XPath 获取空列表
XPath getting empty list
我正在尝试从这个网站 https://www.banxico.org.mx/ 获取这个数字(红色圆圈):
我有这个代码来获取它,但我得到一个空列表:
linktc='https://www.banxico.org.mx/'
pagetc=requests.get(linktc)
tree=html.fromstring(pagetc.content)
tipocambio=tree.xpath('//div[@id="vFIX"]//span[@class="valor"]//text()')
print("TC: ",tipocambio)
有人知道问题出在哪里吗?
这里的问题是,您需要一个 javascript 有能力的库。你想要的值是用JS生成的。

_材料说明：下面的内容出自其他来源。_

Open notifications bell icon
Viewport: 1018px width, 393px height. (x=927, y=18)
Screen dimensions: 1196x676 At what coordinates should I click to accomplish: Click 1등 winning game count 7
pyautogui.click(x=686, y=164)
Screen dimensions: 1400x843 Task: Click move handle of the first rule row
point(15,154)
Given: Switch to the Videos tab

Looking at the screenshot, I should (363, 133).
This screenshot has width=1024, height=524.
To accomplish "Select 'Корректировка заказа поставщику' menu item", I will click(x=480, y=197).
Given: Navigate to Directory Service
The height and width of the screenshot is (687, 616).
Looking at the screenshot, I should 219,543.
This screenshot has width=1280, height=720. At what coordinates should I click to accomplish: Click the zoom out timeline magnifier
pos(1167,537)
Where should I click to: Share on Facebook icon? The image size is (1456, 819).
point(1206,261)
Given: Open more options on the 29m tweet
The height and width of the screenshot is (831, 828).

const puppeteer = require('puppeteer');
const fs = require('fs');
const debug = true;
(async () => {
const browser = await puppeteer.launch({
headless: true,
});
const page = await browser.newPage();
// UA
await page.setUserAgent('Mozilla/5.0 (X11; Linux x86_64; rv:57.0) Gecko/20100101 Firefox/57.0')
// open main URL
await page.goto('https://www.banxico.org.mx/', { waitUntil: 'networkidle2' });
// wait for wanted selector to pop up
await page.waitForXPath('//div[@id="vFIX"]//span[@class="valor"]');
// retrieve text content
var element = await page.$x('//div[@id="vFIX"]//span[@class="valor"]/text()');
let text = await page.evaluate(element => element.textContent, element[0]);
console.log(text);
await browser.close();
})();
输出
22.6662
或者也勾选Web-scraping JavaScript page with Python
需要 Javascript 才能显示该值。您可以使用 Selenium 来获取它。或者直接从后台加载的JSON
中获取数据:
import urllib.request, json
with urllib.request.urlopen("https://www.banxico.org.mx/canales/singleFix.json") as url:
data = json.loads(url.read().decode())
print(data['valor'])
输出:22.6662
备选方案:从别处获取值。
from lxml import html
import requests
url = 'https://www.banxico.org.mx/SieInternet/consultarDirectorioInternetAction.do?sector=6&accion=consultarCuadro&idCuadro=CF102&locale=es'
r = requests.get(url)
tree = html.fromstring(r.content)
value=tree.xpath('//tr[@id="nodo_0_0_0"]/td[7]//td[last()]')[0].text
print(value.strip())
输出:22.6662
我正在尝试从这个网站 https://www.banxico.org.mx/ 获取这个数字(红色圆圈):
我有这个代码来获取它,但我得到一个空列表:
linktc='https://www.banxico.org.mx/'
pagetc=requests.get(linktc)
tree=html.fromstring(pagetc.content)
tipocambio=tree.xpath('//div[@id="vFIX"]//span[@class="valor"]//text()')
print("TC: ",tipocambio)
有人知道问题出在哪里吗?
这里的问题是,您需要一个 javascript 有能力的库。你想要的值是用JS生成的。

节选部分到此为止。